When the unfortunate — and inevitable — occurs, be aware of the very ugly reality that there are indeed strangers who comb obituaries in hopes of harvesting information for committing fraud. Don’t give them an easy lay-up. It’s understandable to want to pay tribute to your loved one, just be judicious with the information you publish in the newspaper or on your Facebook wall.

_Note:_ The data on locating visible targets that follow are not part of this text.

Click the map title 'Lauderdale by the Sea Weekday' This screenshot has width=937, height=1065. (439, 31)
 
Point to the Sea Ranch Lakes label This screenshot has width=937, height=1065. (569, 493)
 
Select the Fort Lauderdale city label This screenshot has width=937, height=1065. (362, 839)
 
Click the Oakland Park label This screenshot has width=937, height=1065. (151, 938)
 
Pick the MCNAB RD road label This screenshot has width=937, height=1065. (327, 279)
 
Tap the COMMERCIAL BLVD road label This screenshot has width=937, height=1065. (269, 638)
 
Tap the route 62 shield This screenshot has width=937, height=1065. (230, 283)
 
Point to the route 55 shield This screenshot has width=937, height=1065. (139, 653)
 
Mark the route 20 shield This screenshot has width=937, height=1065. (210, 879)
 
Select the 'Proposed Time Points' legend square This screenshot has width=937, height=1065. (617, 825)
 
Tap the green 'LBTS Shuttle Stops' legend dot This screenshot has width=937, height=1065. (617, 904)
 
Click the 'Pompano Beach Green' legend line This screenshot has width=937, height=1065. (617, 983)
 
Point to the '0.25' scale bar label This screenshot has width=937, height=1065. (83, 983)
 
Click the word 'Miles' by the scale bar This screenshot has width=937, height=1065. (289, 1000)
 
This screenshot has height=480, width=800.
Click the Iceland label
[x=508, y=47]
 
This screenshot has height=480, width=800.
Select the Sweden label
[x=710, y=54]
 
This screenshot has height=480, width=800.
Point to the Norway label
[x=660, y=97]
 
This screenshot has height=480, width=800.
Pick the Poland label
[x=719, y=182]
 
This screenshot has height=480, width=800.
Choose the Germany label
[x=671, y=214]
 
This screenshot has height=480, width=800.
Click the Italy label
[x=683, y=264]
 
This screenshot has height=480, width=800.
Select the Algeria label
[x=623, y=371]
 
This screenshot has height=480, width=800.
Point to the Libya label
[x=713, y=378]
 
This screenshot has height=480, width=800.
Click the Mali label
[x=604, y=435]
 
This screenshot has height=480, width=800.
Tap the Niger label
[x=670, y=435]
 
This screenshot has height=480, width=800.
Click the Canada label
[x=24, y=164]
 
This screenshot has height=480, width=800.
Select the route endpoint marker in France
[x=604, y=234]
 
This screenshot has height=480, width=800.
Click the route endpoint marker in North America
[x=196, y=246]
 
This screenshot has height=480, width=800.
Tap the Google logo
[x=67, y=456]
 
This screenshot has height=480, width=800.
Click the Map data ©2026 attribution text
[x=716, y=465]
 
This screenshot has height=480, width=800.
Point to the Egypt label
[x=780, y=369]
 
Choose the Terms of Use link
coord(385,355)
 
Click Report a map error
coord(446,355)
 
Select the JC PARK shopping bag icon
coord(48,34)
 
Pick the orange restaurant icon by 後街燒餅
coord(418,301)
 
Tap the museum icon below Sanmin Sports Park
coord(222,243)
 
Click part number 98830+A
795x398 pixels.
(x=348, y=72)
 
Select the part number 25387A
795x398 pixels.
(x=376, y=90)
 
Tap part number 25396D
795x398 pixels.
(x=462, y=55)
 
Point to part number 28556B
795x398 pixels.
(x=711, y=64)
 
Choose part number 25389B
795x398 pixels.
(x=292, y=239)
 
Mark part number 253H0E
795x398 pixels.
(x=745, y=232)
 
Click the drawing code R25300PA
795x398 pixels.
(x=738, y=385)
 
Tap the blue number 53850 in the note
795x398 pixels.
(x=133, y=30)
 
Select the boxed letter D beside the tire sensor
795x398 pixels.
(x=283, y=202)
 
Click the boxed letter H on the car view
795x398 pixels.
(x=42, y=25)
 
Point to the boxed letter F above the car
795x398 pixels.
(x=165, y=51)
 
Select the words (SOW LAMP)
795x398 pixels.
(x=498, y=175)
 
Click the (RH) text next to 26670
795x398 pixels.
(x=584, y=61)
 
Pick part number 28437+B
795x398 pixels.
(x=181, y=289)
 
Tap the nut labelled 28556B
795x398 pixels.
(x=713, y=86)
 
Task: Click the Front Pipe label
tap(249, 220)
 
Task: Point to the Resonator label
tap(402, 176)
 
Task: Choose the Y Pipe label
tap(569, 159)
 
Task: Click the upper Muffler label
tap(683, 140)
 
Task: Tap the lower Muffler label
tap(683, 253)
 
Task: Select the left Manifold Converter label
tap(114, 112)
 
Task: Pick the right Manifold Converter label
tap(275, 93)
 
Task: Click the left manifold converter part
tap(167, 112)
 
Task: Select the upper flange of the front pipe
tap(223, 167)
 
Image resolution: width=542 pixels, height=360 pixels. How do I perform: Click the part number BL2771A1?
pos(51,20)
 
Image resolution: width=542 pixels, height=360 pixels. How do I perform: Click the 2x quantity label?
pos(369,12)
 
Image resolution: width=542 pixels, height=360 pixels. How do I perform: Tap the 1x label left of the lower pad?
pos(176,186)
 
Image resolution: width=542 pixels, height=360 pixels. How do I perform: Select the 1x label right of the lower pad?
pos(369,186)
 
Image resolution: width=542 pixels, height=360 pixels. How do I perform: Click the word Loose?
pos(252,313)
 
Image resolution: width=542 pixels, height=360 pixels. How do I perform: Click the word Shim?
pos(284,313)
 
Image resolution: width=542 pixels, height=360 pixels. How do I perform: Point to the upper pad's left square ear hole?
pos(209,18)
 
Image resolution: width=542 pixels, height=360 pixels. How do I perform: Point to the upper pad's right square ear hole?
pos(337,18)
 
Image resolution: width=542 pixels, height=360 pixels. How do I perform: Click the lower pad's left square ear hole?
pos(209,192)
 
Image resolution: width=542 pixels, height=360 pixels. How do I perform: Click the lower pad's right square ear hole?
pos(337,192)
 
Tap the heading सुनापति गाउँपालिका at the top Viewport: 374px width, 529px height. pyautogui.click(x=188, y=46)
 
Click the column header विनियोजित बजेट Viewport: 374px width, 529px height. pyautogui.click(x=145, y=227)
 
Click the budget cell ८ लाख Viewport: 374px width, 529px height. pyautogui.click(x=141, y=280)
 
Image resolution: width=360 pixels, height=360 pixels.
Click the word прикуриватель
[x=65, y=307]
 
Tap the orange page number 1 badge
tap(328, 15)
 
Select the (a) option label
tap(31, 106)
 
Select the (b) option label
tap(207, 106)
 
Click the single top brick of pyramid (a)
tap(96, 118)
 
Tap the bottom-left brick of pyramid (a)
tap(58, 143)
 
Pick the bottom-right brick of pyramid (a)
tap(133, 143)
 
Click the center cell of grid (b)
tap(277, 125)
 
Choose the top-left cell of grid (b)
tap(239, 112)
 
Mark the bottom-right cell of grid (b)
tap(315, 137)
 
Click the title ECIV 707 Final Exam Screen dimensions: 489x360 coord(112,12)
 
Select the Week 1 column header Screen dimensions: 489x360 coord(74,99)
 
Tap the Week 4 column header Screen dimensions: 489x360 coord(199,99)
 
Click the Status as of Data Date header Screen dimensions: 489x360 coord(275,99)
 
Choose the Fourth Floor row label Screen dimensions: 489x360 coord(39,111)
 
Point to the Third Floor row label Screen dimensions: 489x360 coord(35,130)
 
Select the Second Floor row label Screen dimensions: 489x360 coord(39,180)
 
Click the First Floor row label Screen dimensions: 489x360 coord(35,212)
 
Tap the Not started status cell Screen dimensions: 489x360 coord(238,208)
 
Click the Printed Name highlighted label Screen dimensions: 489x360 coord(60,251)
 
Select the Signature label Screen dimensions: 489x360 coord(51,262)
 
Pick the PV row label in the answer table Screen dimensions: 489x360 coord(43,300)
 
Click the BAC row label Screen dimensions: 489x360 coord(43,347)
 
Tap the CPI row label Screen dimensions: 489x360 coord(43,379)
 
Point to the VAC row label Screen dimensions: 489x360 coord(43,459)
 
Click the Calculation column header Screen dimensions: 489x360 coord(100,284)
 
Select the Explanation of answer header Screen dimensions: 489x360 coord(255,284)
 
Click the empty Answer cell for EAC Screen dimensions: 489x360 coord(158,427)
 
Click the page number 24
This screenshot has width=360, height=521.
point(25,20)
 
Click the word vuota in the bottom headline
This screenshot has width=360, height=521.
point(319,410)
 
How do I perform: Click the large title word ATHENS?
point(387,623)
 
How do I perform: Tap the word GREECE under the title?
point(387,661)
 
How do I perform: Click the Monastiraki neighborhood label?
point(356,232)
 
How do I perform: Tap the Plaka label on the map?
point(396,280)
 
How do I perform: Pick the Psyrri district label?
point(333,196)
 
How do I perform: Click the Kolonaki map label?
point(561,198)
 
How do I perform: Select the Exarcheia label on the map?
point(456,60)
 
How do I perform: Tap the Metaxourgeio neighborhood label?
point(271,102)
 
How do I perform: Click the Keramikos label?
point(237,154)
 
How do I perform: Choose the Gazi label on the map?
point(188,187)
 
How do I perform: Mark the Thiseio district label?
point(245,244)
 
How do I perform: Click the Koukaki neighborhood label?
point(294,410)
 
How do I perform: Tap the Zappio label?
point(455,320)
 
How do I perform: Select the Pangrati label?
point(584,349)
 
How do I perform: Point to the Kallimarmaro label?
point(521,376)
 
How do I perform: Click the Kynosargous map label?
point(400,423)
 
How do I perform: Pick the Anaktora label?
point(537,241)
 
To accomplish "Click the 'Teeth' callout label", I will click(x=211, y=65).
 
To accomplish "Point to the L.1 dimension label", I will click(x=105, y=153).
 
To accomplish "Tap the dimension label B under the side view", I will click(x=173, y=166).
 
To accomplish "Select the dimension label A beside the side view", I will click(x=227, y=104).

Next, suppress their credit file. This is probably the single-most important thing that can be done to protect their accounts from criminal manipulation. Contact each of the three major credit bureaus — Equifax, TransUnion and Experian — and make sure you’re able to prove you are the executor and have a certified copy of the death notice on hand.  Compared to the logistical nightmare and emotional dislocation involved when a loved one’s information is being misused, these are minimal requirements. Credit bureaus may not be able to accommodate a request to suppress credit in every instance, but they are often willing to add certain types of protection on a deceased person’s credit file. It may be an alert — a red flag signaling creditors that they need to take additional steps toward authorization — or it may be a freeze, which basically prevents creditors from pulling a person’s credit file, thus preventing the opening of new accounts.

Clearly still work to be done

If health care workers are still preying upon the elderly and infirmed, that means government and business are still leaving the door open to fraud and exploitation. If health care providers can’t be bothered to conduct and abide by thorough criminal background checks, then the government needs to require them to do so. And if providers fail to do so, they must be held to exacting penalties.

When the unfortunate — and inevitable — occurs, be aware of the very ugly reality that there are indeed strangers who comb obituaries in hopes of harvesting information for committing fraud. Don’t give them an easy lay-up.

This is a humble request. Husbands, wives, siblings, children, or dear friends must cultivate a safe and protective refuge for loved ones in their time of need. We must work to protect their good name and their memory. Tending to their identity and finances comes with this territory. Business owners and lawmakers: take a good, hard look at what’s happening out in the world and how criminals continue to exploit the elderly and the ill, and start working now to ensure that we keep up with the ugly deeds of those who clearly have no conscience. This is the very least we can all do.